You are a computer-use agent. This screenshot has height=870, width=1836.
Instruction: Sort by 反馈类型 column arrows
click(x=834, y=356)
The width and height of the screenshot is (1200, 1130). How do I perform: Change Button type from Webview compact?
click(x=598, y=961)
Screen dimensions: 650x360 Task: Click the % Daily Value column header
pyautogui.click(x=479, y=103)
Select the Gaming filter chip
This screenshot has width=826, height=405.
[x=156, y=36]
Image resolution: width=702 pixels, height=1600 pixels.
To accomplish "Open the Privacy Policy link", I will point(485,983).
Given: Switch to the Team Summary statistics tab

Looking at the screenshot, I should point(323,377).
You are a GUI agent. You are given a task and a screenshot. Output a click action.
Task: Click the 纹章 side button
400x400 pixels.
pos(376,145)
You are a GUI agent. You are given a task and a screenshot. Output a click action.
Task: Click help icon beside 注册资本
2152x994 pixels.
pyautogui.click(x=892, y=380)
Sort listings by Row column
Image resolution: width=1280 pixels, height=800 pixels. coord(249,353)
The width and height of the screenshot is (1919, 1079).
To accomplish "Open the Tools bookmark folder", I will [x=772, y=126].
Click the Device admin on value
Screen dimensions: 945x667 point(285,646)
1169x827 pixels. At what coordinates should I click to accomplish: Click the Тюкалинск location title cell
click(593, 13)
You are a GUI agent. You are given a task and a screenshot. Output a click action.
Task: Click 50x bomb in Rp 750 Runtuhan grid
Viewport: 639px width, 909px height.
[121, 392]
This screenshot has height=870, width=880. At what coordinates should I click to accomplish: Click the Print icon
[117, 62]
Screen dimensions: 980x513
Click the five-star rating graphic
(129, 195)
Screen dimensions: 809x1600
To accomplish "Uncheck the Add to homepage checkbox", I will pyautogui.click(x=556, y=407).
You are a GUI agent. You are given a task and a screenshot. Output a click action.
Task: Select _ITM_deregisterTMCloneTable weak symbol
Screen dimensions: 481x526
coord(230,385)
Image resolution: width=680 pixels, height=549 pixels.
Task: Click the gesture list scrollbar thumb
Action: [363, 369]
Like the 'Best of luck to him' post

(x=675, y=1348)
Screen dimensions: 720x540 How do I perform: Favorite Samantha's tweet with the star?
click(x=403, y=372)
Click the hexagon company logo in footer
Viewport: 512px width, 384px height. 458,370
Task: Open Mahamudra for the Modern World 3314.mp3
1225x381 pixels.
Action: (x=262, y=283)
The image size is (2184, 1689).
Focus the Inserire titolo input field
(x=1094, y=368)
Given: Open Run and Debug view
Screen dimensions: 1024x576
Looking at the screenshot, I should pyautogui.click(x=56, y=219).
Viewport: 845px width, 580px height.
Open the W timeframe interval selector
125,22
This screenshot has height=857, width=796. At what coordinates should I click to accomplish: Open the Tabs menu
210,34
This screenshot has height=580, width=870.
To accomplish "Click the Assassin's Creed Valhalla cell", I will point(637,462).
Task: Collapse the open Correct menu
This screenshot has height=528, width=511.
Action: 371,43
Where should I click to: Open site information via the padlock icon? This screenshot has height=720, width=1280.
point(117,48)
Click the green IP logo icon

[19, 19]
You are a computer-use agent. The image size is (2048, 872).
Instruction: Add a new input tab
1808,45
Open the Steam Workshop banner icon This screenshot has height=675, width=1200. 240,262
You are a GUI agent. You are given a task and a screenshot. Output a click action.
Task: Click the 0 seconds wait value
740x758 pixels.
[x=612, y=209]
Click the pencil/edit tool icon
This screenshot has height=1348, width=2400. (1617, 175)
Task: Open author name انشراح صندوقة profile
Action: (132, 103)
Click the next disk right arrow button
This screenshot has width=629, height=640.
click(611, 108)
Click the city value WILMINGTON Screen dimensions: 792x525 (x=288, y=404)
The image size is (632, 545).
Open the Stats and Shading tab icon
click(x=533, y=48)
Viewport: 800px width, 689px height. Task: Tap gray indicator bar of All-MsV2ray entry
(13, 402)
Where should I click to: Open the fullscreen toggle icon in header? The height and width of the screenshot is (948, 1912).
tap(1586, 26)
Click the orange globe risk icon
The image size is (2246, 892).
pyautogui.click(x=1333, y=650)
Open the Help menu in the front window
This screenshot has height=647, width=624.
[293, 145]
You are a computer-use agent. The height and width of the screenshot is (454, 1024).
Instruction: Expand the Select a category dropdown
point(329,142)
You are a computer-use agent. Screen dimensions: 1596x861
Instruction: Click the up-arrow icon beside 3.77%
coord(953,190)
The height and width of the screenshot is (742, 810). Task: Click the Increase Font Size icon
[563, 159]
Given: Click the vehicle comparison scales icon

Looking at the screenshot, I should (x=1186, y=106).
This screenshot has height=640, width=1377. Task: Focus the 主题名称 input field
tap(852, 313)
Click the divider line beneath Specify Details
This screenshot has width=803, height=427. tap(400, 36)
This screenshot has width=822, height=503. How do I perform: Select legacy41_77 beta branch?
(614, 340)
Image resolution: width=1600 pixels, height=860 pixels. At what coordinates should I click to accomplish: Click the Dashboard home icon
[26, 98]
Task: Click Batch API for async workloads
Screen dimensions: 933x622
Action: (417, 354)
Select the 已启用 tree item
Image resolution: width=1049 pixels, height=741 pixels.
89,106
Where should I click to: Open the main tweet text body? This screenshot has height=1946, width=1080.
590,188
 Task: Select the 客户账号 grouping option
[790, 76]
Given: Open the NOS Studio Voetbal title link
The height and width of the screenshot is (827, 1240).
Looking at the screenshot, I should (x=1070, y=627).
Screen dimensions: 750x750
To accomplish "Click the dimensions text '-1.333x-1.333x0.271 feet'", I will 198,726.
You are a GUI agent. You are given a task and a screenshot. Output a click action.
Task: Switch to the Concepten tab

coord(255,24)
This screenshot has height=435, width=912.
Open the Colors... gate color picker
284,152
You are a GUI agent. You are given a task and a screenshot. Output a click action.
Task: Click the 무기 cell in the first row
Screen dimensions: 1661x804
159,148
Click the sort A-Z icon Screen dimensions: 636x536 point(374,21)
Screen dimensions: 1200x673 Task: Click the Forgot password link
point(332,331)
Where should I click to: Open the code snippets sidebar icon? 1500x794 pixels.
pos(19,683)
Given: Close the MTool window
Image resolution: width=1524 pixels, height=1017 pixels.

DIRECTIONS FOR THIS TASK:
Retype, exactly and in full, the lines above from the one containing "Viewport: 800px width, 689px" through the one containing "Click the orange globe risk icon".

SOLUTION TO THIS PROBLEM:
Viewport: 800px width, 689px height. Task: Tap gray indicator bar of All-MsV2ray entry
(13, 402)
Where should I click to: Open the fullscreen toggle icon in header? The height and width of the screenshot is (948, 1912).
tap(1586, 26)
Click the orange globe risk icon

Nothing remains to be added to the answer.